The conversations following the accords are generating a genuine interest on both sides, over 50,000 Israelis have already visited the UAE and Bahrain in the last couple months alone.  Like a first date leading to another, the conversations continue, we are now in the “getting to know you” stage.  As part of a recent conversation I’ve taken part in involving religion and its use to spread either light or darkness, part of a response I had shared: “As an observant Jew, Zionist, and Rabbi, I too seek to focus on the positive, on the light, and on those actions that will perpetuate a beautiful world for us and our children.”  The reaction to my comment, specifically on being a Zionist, resulted in an interesting conversation, part of which produced The Abraham Accords Educational & Cultural Exchange Facebook group.
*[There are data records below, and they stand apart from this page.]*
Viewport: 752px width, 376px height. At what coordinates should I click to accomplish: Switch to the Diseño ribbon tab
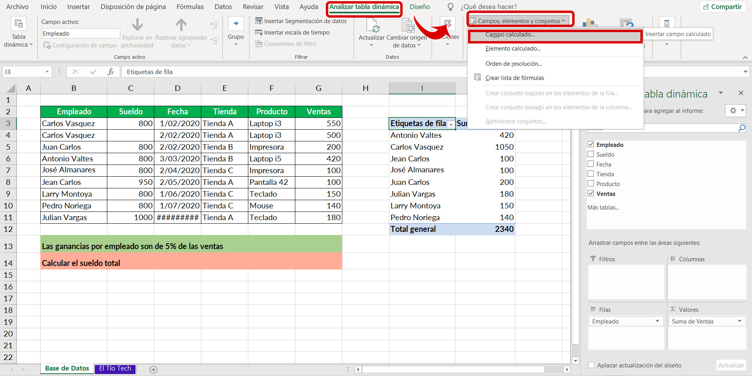tap(419, 7)
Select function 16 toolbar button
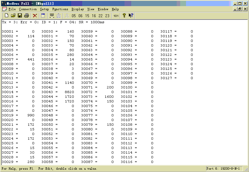Screen dimensions: 249x172 94,16
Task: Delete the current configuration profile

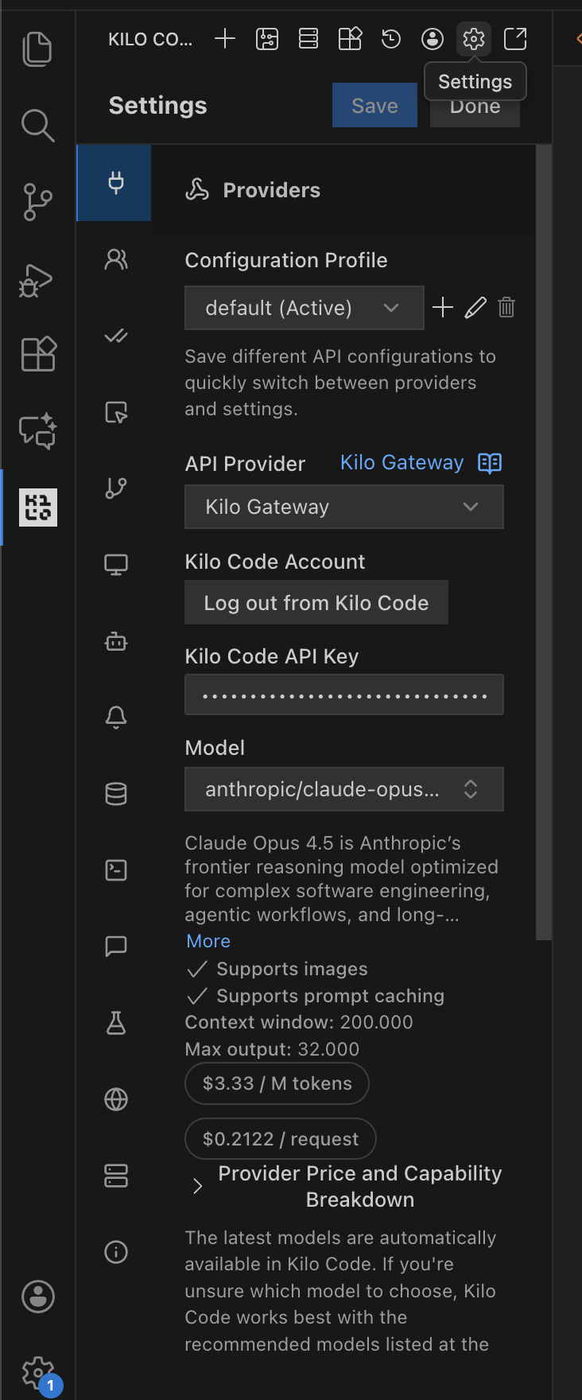Action: pyautogui.click(x=506, y=308)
The reaction to my comment on being a Zionist also led to a 1:1 conversation I had with a new Emirati “friend”.  The individual admitted that the only knowledge he had about Zionism was negative, as many do, not only in the Arab world but across the West.  Having the opportunity to speak with me, learning about me and maybe considering me a “good guy”, the gentleman was interested in Zionism is.  We all know that Zionism has evolved over the years (making Aliyah, the belief of the Jewish People’s right to self-determination in their ancestral homeland, supporting/standing with Israel from afar, visiting Israel periodically and so on), the definition I shared with this individual was: “Zionism is the physical manifestation of the Jewish soul striving to exist with Israel at its heart.”  For the world I live in, it makes the most sense.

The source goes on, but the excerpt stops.